UK Chancellor George Osborne has unveiled plans to inject £80 billion ($120 billion; €93 billion) into the UK treasury’s cheap credit scheme, in a bid to expand the Funding for Lending Scheme (FLS).
The Bank of England (BoE) will make the funding available to asset-based lenders, invoice finance houses and leasing firms in an attempt to ease the credit crunch still being felt by SMEs.
In addition to boosting confidence and investment, the announcement serves as a response to the GDP figures released last week, broadly showing that the countries grew by 0.1 percent in the first quarter.
Ian McCafferty, part of the BoE’s Monetary Committee, believes “the FLS has helped to reduce the cost of funding for UK banks…the main impact has been seen in the mortgage market, where availability has risen and loan rates have come down,” he said in a BoE statement.
However, while the FLS is considered to have succeeded in the mortgage market, some industry participants have criticised the FLS for being broadly inefficient in helping lenders (specifically banks and building societies) reduce the price of new loans and increase their net lending to individuals and corporates.
“In fact, it has even failed to have much impact on SME businesses,” a London-based debt fund manager told Private Debt Investor.
According to figures released by the BoE, just 11 lenders made use of the scheme in the fourth quarter of 2012, drawing down £9.5 billion.
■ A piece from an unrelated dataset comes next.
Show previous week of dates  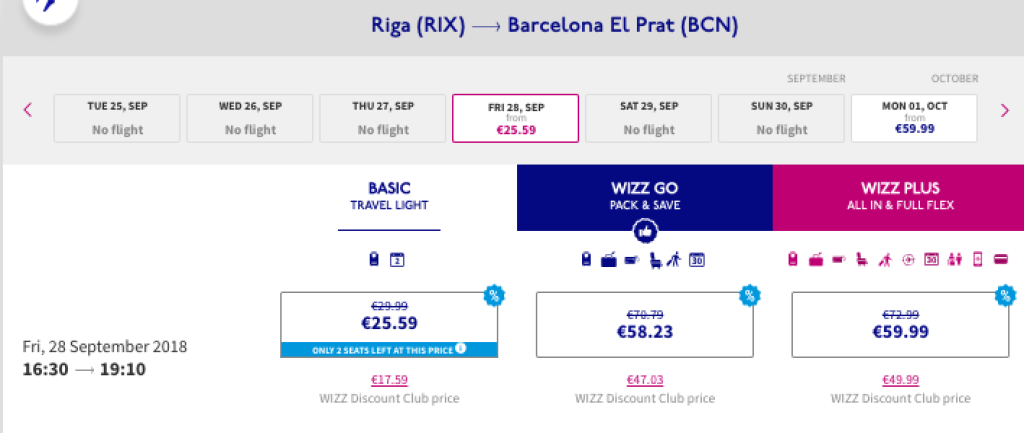tap(27, 110)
Although there are now 39 participants in the scheme – which accounts for 80 percent of lending to the ‘real economy’, according to the Bank of England – only 14 have so far made use of it, based on the figures. These include Barclays, Nationwide Building Society, Santander Lloyds Banking Group, and state-owned RBS, among others.
“We do not agree with some commentators that this is evidence that the FLS is not working…it is too early to judge the full effects of the FLS on bank lending volumes,” said McCafferty.
In the fourth quarter of last year, net lending by FLS participants fell by £2.4 billion. Since the scheme launched in June last year, net lending is down by £1.5 billion.
“Early signs have been encouraging, as funding costs for UK banks have fallen sharply,” the BoE said in its quarterly report. “But it will be some time before the impact of the FLS on lending is clear. The Bank is monitoring a range of indicators in order to assess the direct and indirect impacts of the scheme.”